Tony Barnstone

Tony Barnstone

Photo by Dr. Caroline Heldman

Bio

Tony Barnstone, a professor of English at Whittier College, is the author of two books of poetry, Sad Jazz: Sonnets and Impure: Poems, and of a chapbook of poems, Naked Magic. He has edited and translated several books of Chinese poetry and prose, including The Anchor Book of Chinese Poetry, Out of the Howling Storm: The New Chinese Poetry, Laughing Lost in the Mountains: Selected Poems of Wang Wei, and The Art of Writing: Teachings of the Chinese Masters. His Chinese Erotic Poetry is forthcoming in 2008. His manuscript of poems, Lips Like Rubies, Teeth Like Whatever, won the 2006 Benjamin Saltman Award.

Author's Statement

For the past eleven years, I have been researching war letters, diaries, histories, oral histories, and interviews with soldiers, scientists, politicians, prisoners of war, comfort women, and citizen survivors of the War in the Pacific.
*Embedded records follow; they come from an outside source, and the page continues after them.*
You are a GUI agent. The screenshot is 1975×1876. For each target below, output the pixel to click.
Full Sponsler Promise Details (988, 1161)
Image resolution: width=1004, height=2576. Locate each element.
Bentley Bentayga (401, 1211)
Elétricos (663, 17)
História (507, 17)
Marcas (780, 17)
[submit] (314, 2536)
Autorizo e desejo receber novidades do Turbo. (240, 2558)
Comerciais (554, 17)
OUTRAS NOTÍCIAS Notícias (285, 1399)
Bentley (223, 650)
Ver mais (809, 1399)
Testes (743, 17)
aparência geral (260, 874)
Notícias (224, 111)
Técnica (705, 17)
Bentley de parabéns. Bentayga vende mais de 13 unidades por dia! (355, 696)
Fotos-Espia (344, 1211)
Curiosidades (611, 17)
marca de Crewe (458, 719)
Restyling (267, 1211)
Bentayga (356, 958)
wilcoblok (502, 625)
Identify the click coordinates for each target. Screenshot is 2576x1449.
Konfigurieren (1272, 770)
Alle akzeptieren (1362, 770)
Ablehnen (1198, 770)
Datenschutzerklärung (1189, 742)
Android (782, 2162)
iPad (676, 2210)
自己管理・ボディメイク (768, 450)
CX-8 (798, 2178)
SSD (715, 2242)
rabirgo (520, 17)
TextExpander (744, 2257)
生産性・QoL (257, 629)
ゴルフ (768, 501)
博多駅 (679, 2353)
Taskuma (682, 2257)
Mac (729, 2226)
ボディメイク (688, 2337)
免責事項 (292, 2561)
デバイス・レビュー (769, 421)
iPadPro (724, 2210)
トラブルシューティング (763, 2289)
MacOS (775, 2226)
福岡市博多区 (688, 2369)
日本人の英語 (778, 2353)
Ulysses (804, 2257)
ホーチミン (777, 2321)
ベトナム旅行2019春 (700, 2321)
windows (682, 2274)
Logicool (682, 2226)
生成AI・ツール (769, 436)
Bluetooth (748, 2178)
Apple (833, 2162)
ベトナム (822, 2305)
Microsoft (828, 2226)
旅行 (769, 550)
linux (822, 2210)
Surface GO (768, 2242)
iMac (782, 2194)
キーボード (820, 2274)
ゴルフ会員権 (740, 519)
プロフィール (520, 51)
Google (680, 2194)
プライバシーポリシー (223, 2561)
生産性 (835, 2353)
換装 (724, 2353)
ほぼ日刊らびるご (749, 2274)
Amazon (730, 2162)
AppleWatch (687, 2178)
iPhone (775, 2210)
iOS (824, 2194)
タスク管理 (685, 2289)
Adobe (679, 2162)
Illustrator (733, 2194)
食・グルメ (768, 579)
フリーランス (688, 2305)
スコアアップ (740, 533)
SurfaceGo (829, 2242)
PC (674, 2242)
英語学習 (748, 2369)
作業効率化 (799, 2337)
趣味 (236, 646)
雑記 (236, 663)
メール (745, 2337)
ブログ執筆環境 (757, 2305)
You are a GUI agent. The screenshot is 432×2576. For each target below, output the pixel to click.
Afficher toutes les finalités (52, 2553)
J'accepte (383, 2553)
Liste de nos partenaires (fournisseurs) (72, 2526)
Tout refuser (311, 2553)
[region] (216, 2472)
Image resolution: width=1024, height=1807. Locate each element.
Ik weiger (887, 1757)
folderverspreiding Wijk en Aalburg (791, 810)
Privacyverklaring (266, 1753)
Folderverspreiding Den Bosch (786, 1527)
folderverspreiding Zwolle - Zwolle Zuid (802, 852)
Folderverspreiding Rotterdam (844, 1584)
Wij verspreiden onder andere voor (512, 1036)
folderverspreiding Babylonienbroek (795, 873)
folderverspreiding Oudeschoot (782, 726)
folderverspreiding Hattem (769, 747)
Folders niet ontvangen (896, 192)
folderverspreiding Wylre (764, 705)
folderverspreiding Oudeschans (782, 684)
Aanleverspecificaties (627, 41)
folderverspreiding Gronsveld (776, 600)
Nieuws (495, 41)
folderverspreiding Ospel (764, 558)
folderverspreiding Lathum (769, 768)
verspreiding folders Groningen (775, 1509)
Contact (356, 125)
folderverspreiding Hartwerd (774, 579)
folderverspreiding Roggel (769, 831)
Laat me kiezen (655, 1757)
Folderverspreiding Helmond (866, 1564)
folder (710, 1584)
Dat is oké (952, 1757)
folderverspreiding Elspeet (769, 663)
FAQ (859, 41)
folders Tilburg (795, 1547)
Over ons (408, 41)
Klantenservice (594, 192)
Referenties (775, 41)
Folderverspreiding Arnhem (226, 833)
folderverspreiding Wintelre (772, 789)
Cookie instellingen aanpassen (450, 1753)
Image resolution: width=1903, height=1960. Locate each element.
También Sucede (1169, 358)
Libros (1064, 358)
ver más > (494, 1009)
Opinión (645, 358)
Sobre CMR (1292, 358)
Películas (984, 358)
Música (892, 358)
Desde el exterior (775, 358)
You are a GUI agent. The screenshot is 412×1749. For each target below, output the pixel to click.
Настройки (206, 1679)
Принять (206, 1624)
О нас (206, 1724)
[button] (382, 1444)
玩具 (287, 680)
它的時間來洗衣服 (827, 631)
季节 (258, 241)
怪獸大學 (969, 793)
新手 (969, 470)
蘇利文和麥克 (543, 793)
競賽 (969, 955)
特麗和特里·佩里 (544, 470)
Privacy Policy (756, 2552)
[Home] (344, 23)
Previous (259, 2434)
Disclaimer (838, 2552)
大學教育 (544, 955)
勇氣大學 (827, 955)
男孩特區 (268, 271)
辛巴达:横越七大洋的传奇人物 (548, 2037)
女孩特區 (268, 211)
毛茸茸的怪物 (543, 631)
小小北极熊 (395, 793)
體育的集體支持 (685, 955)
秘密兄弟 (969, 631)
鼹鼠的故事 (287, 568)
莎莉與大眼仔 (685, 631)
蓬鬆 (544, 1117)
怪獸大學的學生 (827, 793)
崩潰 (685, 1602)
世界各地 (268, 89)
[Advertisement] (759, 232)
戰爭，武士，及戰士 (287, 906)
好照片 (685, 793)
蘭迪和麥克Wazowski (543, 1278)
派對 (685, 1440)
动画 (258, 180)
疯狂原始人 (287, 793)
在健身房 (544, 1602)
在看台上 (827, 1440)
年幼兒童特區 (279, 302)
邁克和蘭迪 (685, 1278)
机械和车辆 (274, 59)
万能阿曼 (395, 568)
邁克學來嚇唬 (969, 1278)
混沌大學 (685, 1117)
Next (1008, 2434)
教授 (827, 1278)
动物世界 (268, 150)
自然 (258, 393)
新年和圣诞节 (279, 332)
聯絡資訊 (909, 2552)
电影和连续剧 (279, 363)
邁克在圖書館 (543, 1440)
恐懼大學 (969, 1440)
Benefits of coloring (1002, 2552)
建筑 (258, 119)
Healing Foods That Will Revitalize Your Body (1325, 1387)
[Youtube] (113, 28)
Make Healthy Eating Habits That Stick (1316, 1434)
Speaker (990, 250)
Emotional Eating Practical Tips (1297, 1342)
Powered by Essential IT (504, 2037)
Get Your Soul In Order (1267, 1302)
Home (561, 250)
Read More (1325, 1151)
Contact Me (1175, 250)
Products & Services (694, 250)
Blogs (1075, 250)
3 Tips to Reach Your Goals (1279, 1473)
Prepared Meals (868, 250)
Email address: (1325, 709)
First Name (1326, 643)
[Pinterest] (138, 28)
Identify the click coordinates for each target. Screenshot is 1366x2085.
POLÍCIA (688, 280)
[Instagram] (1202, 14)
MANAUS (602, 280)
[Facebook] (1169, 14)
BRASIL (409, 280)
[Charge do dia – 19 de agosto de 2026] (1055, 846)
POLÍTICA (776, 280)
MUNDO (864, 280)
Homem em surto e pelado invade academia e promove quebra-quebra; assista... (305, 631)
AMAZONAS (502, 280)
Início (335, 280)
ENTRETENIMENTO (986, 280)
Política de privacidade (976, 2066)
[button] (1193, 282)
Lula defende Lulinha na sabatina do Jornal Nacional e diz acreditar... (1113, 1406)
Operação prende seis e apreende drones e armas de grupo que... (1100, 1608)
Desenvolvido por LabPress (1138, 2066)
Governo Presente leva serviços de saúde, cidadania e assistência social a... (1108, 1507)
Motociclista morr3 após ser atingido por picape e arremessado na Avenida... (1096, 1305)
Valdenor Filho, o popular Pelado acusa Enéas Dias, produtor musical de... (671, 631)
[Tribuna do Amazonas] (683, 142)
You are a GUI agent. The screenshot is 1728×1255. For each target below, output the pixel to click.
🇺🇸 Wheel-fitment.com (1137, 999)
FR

From these sources, I have written poems that try to bring alive the experiences of the individual participants in all their variety, limitations, and complication -- showing their anger, their mutual racial hatred and fear, their suffering, and their attempts to make peace with events of unspeakable horror. I see this sequence as a love letter to the WWII generation. It doesn't gloss over the war profiteering, the execution of prisoners, the torture, the massacres of civilians, the rape and the sex slavery, but rather seeks a broad understanding of the pressures and the perspectives of those who lived through this extraordinary period. The discourse of hero and villain elides our common humanity. According to Japanese aesthetics, the object is of most interest before or after the climax (the flower bud, not its full bloom), whereas in the West we tend to emphasize epiphany. The man who was a hero at Iwo Jima was a scared teenager who beat up his younger brother and who came home and fought his memories and alcoholism. The villain who massacred civilians was beaten by his stepfather and spent years trying simultaneously to hide and to atone for his past. Our lives are a moral continuum, not something to be judged by our best and worst moments. Tongue of War is the story of the War in the Pacific told from the worm's eye view, and it is a story that I hope will help my readers better understand our common humanity.

"The Forge"

And when I surfaced topside from the dark
the air was red as if the world were rusting.
The zeros swooped around us in a ring
of fire, and smoke was blossoming, hot sparks
were shooting, fuel oil poured out on the water
and like a metal pot stuck in the center
on a gas stove, we cooked. I'll tell you square,
I lost it, on my knees like at an altar,
till all the beaten metal made dream music.
I almost died, but smoke sharp in my nose,
heat on my face, woke me. And through the clatter
inside my head I dove, swam from the rows
of ships, then turned and watched flames swell and flick.
I watched as that punk Death worked at the bellows.